MMP-9 is a calcium-dependent zinc endopeptidase that plays a crucial role in various diseases and is a ubiquitous target for many classes of drugs. The availability of MMP-9 crystal structure in combination with aryl sulfonamide anthranilate hydroxamate inhibitor facilitates to accentuate the computer-aided screening of MMP-9 inhibitors with the presumed binding mode. In the current study, ligand-based pharmacophore modeling and 3D-QSAR analysis were performed using 67 reported MMP-9 inhibitors possessing pIC₅₀ in the range of 5.221 to 9.000. The established five-point hypothesis model DDHRR_1 was statistically validated using various parameters R² (0.9076), Q² (0.8170), and F value (83.5) at a partial least square of four. Hypothesis validation and enrichment analysis were performed for the generated hypothesis. Further, Y-scrambling and Xternal validation using mean-absolute error-based criteria were performed to evaluate the reliability of the model.
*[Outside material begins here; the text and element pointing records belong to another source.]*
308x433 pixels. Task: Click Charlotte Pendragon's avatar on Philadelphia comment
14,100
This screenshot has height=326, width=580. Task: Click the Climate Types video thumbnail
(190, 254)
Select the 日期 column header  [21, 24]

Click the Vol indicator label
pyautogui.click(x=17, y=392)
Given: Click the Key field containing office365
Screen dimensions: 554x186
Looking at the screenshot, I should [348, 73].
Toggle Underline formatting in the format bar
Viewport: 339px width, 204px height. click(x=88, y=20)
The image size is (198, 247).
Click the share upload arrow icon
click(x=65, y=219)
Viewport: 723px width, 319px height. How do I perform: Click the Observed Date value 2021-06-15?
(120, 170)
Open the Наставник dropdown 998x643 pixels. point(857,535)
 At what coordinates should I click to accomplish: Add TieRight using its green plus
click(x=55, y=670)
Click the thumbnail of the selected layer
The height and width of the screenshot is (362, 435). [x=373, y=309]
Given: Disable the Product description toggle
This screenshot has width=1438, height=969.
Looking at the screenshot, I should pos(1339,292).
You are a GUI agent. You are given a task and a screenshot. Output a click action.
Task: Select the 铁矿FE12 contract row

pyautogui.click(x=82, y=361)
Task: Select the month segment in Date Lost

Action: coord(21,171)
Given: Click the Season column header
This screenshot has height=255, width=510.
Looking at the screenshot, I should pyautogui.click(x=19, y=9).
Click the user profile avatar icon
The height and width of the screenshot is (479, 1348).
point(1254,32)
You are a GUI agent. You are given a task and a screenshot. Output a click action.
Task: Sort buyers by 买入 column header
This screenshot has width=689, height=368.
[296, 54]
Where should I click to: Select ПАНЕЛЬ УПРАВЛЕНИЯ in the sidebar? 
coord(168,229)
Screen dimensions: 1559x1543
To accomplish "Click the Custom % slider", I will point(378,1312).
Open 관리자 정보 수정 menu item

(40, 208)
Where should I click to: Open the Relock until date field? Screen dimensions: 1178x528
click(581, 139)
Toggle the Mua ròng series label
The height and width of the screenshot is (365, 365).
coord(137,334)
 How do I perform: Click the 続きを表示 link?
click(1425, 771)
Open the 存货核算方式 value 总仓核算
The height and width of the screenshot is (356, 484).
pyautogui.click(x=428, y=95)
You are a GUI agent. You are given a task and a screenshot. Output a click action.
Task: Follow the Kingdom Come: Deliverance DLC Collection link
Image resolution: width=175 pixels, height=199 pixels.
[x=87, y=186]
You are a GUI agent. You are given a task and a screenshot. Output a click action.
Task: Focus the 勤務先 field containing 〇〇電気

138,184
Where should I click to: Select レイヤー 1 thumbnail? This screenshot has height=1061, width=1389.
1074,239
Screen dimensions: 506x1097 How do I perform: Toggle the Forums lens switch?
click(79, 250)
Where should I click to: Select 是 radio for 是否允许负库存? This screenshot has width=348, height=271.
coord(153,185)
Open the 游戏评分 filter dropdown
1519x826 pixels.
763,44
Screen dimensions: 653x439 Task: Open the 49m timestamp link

Docking in the XP mode and binding free energy was calculated for 67 selected ligands to explore the key binding interactions and binding affinity against the MMP-9 enzyme. Additionally, high-throughput virtual screening was carried out for 2.3 million chemical molecules to explore the potential virtual hits, and their predicted activity was calculated. Thus, the results obtained aid in developing novel MMP-9 inhibitors with significant activity and binding affinity.